SOURCE DATA:
•••••
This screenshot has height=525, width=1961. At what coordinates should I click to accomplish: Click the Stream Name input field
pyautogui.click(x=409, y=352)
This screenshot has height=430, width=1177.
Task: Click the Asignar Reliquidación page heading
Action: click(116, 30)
•••••
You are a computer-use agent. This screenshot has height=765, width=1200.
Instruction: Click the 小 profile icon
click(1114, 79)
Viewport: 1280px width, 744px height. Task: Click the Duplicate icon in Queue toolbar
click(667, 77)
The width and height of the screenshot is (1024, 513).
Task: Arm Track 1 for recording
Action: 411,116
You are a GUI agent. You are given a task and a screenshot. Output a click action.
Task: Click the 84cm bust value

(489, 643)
•••••
ASSIGNMENT: The only acceptable answer is a number: how many lines of the listing contain the word "agent".

WRITTEN SOLUTION: 2